■ **Assignment**
Starting at the line containing "Given: Switch to the localhost info tab" and ending at the line containing "Select the box-with-card first thumbnail", transcribe the listing below exactly. Keep both end lines, skip the pictures, and copy nothing else.
▶
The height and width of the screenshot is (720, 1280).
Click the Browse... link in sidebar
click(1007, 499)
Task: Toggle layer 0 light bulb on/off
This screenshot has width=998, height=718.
◀
▶
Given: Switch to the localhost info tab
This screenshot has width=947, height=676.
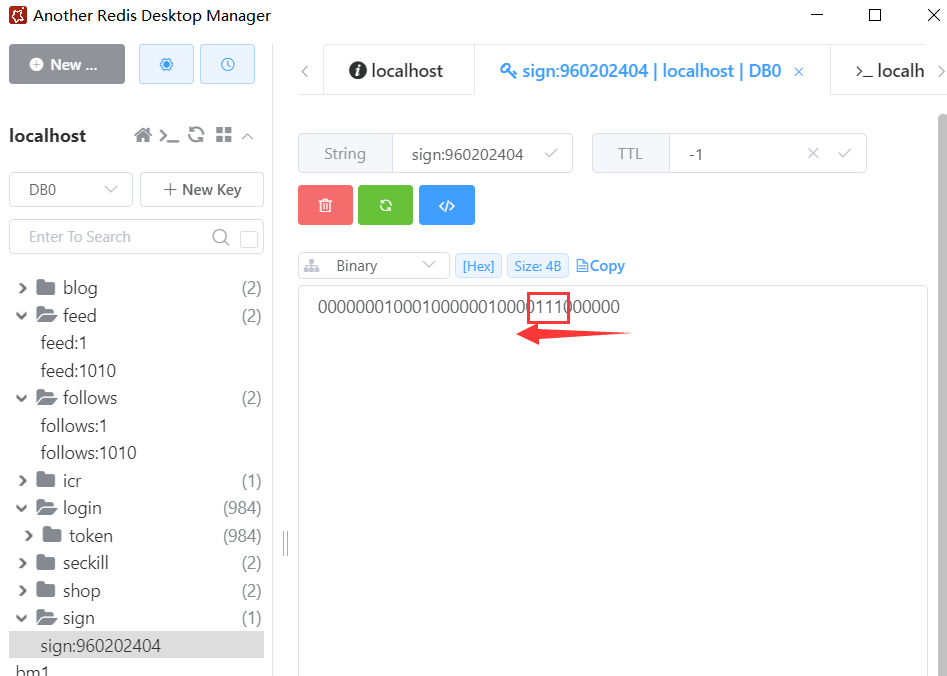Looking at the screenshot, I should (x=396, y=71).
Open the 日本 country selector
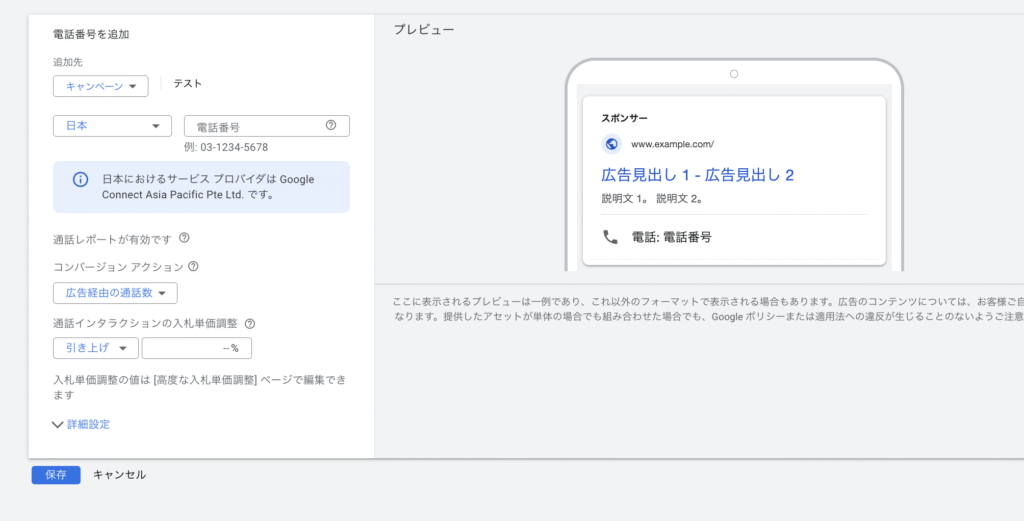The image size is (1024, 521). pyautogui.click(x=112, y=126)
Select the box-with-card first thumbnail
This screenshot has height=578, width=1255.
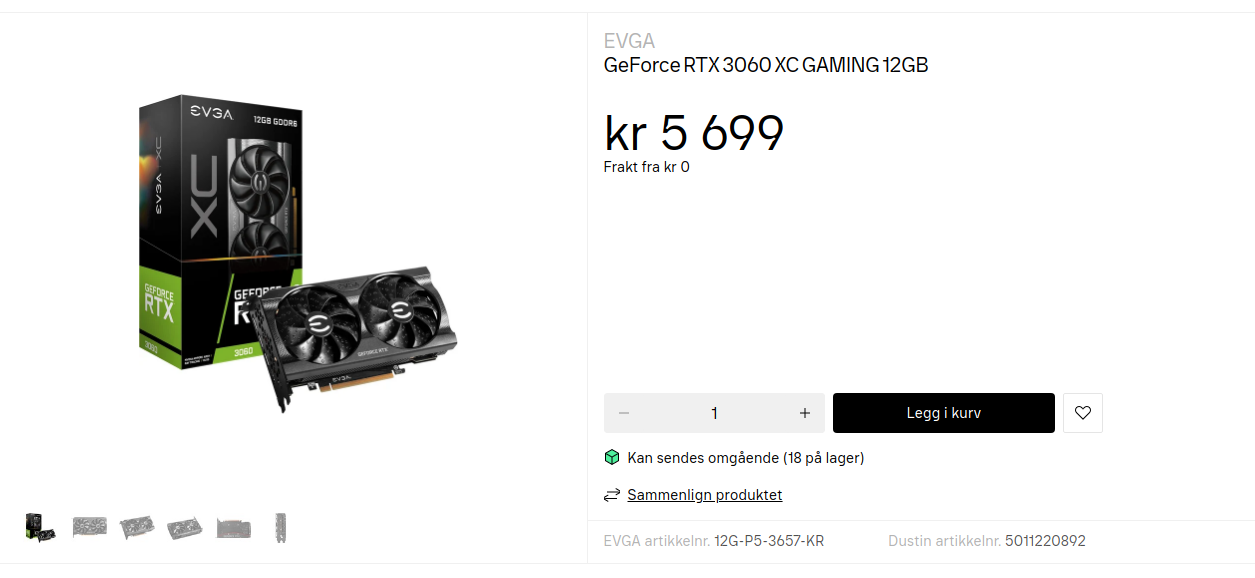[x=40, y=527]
◀
▶
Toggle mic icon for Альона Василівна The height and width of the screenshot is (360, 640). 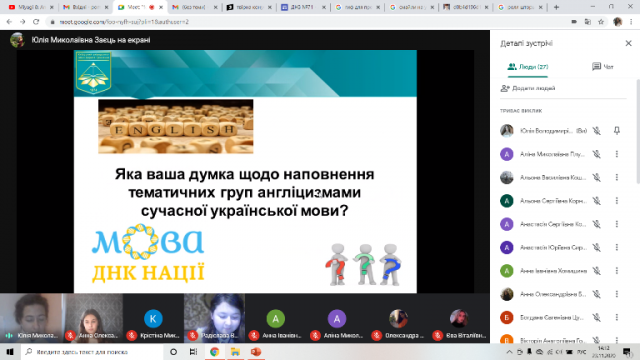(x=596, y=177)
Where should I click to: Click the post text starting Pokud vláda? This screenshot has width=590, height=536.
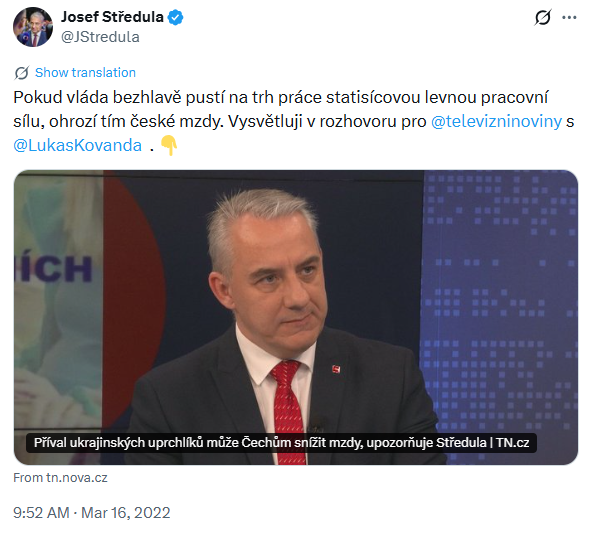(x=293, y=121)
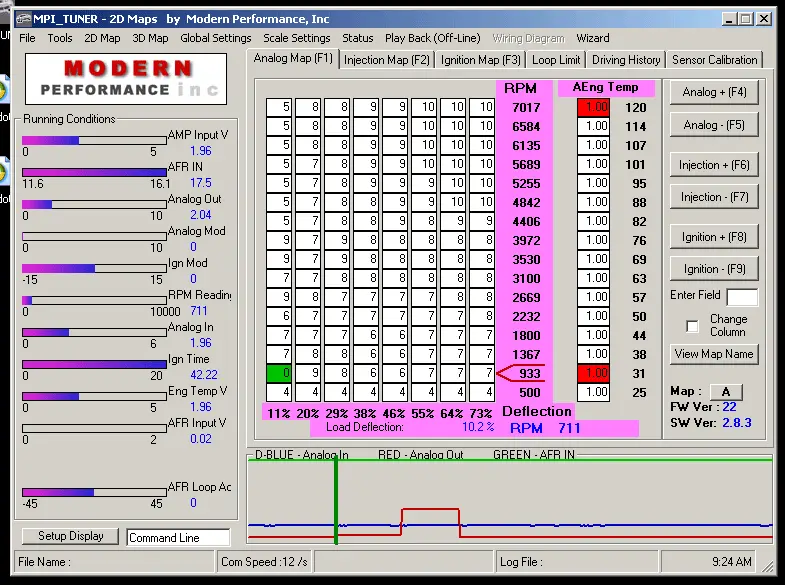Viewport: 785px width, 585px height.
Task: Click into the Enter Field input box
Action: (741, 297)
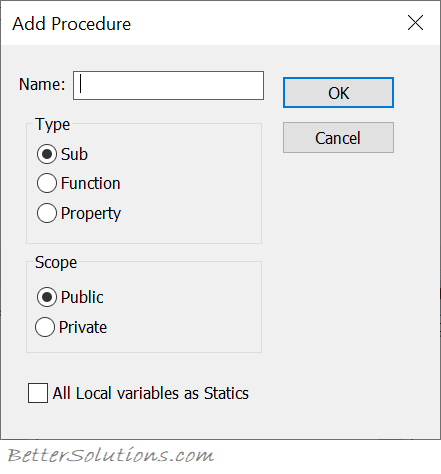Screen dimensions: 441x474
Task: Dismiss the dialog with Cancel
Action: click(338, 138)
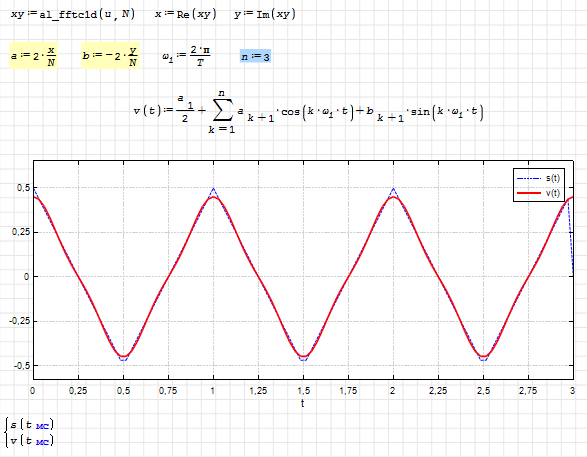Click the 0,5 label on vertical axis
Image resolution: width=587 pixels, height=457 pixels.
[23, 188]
◀
■ **Result of the task**
Given: Switch to the localhost info tab
This screenshot has width=947, height=676.
Looking at the screenshot, I should (x=396, y=71).
Open the 日本 country selector
The image size is (1024, 521). pyautogui.click(x=112, y=126)
Select the box-with-card first thumbnail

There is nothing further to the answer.